━━ RECORDS FOR PROCESSING
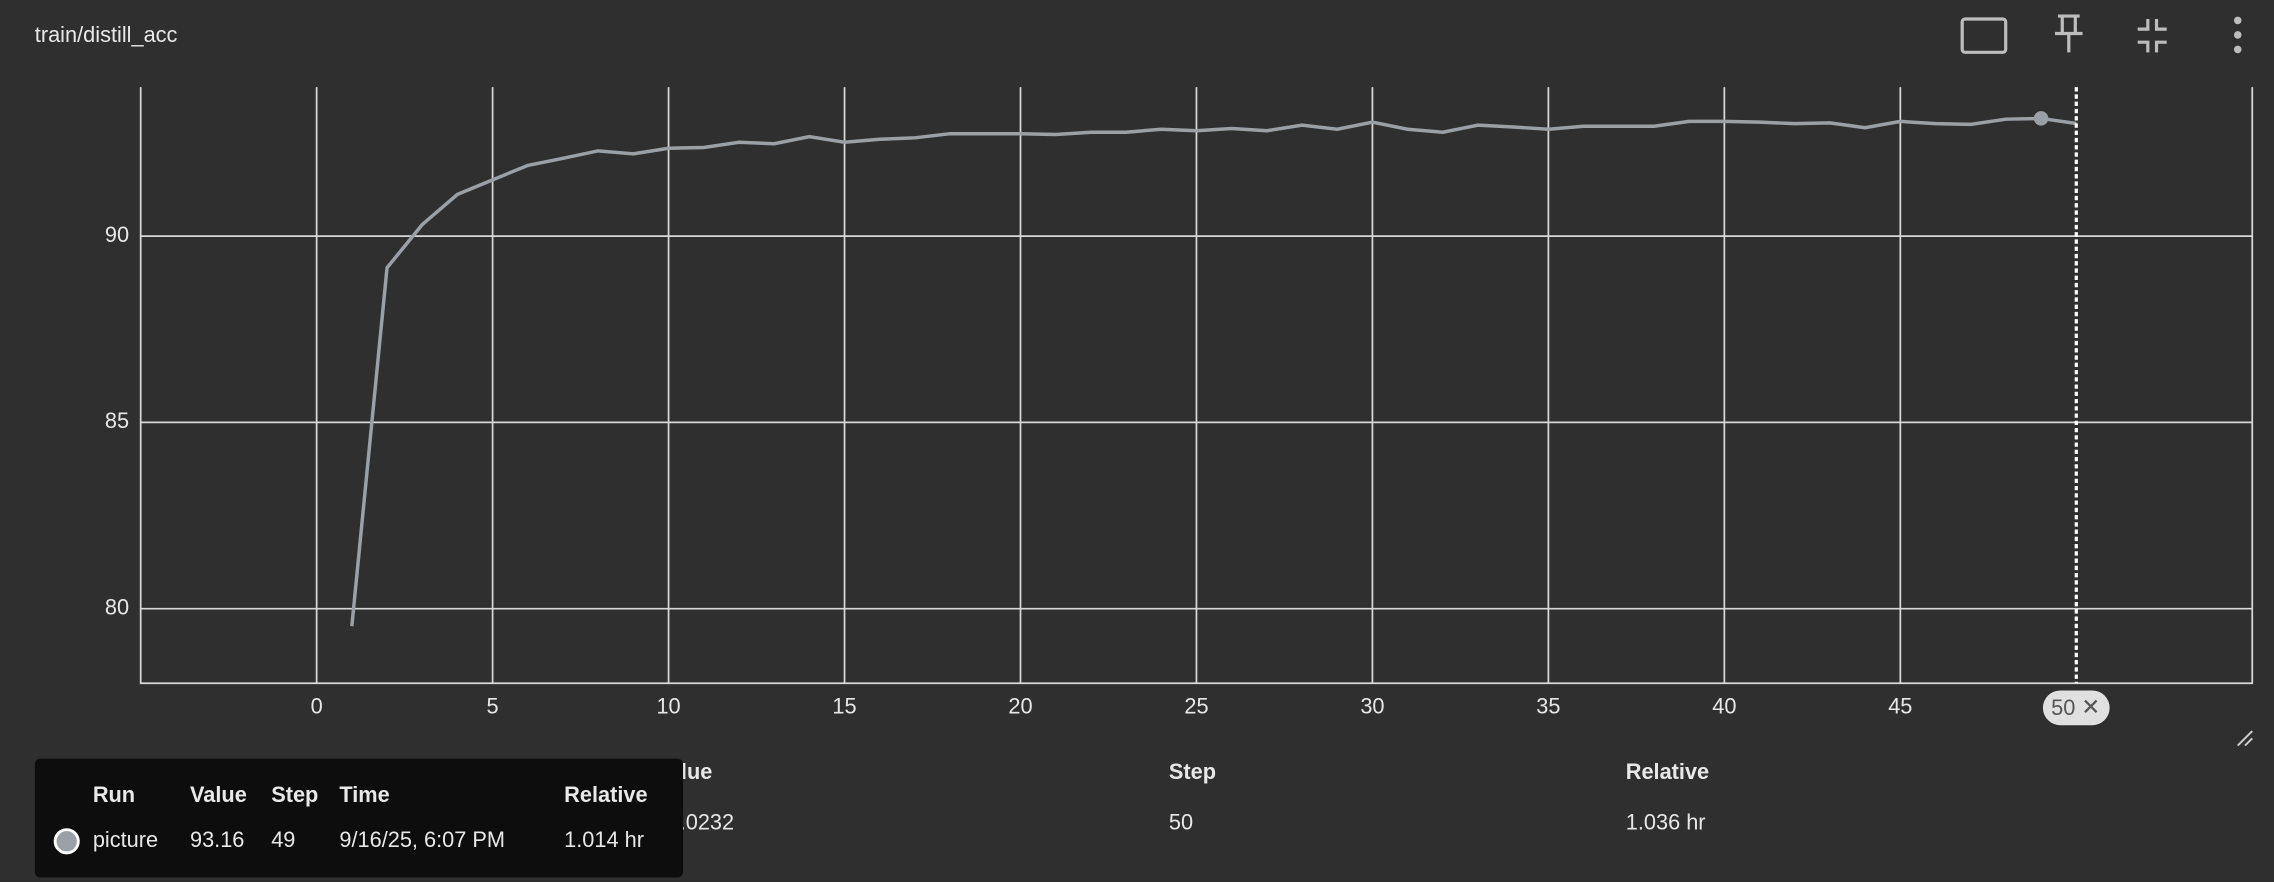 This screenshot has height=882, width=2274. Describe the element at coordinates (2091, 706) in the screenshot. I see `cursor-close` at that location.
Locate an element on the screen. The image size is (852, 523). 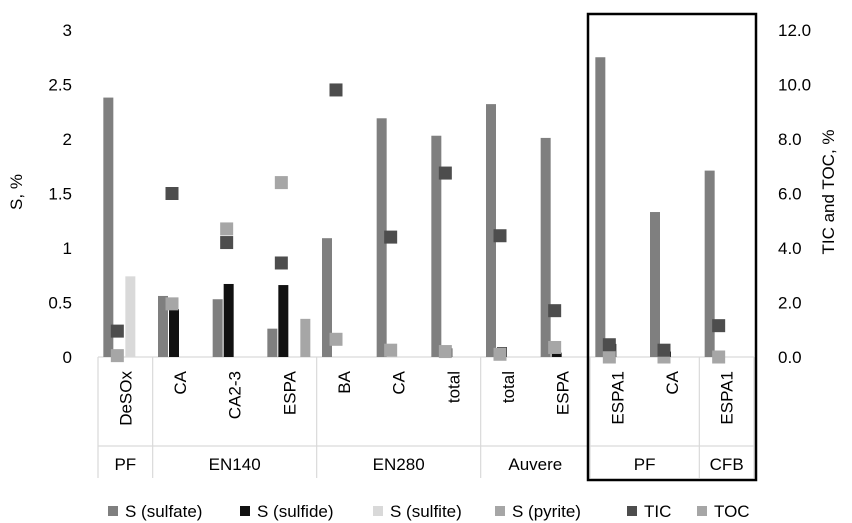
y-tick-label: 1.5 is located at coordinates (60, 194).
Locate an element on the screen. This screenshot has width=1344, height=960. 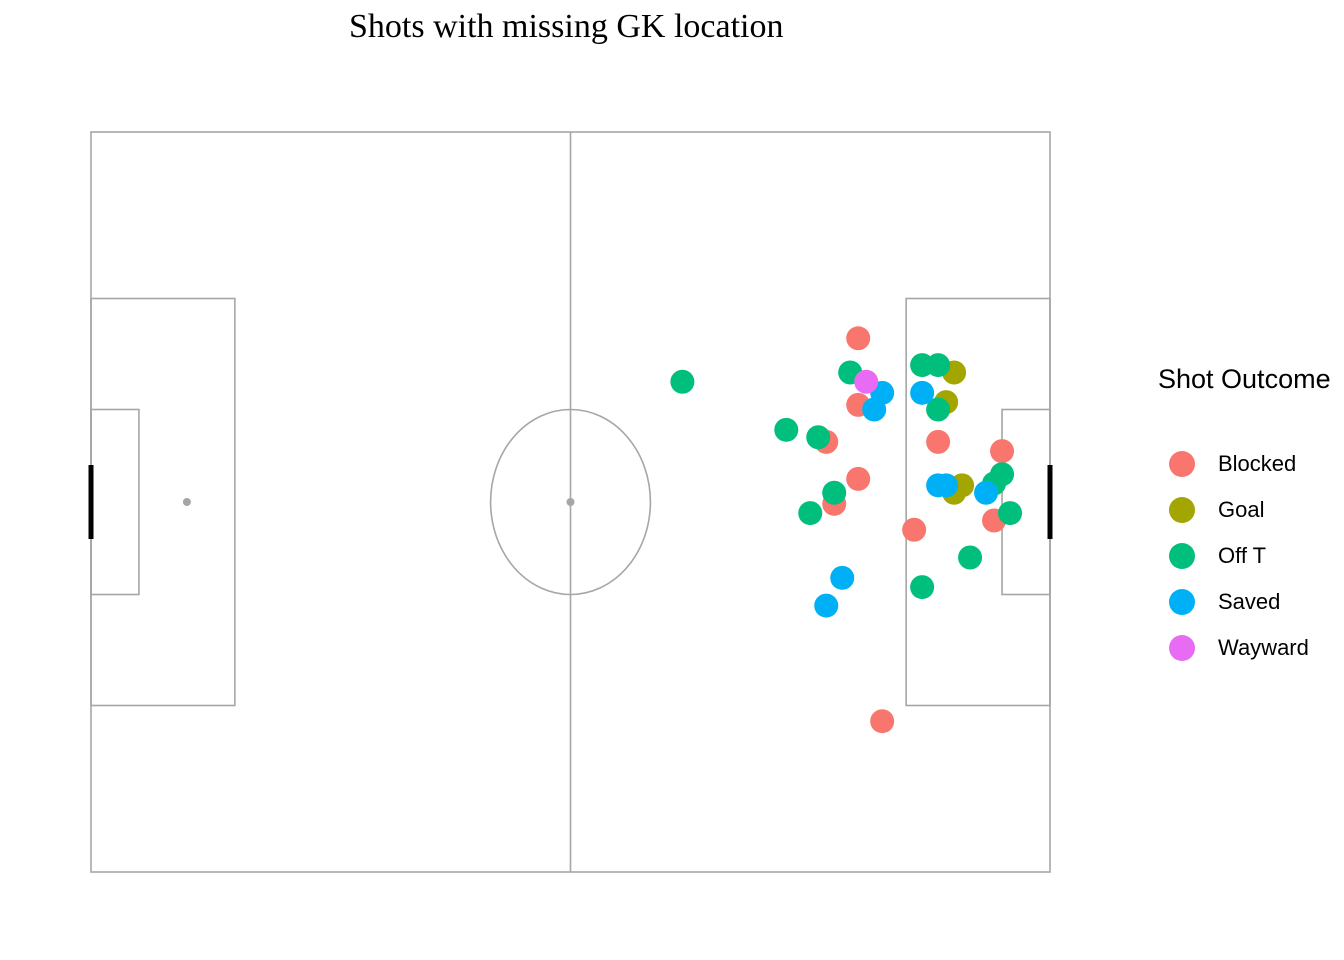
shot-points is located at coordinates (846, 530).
━━━━
Put every line of the listing above into a JSON list of strings, one string per line, with blank lines skipped. Leave the pictures out.

▸ WORKED SOLUTION:
[
  " This screenshot has height=882, width=2274. Describe the element at coordinates (2091, 706) in the screenshot. I see `cursor-close` at that location.",
  "Locate an element on the screen. The image size is (852, 523). ",
  "y-tick-label: 1.5 is located at coordinates (60, 194).",
  "Locate an element on the screen. This screenshot has width=1344, height=960. ",
  "shot-points is located at coordinates (846, 530)."
]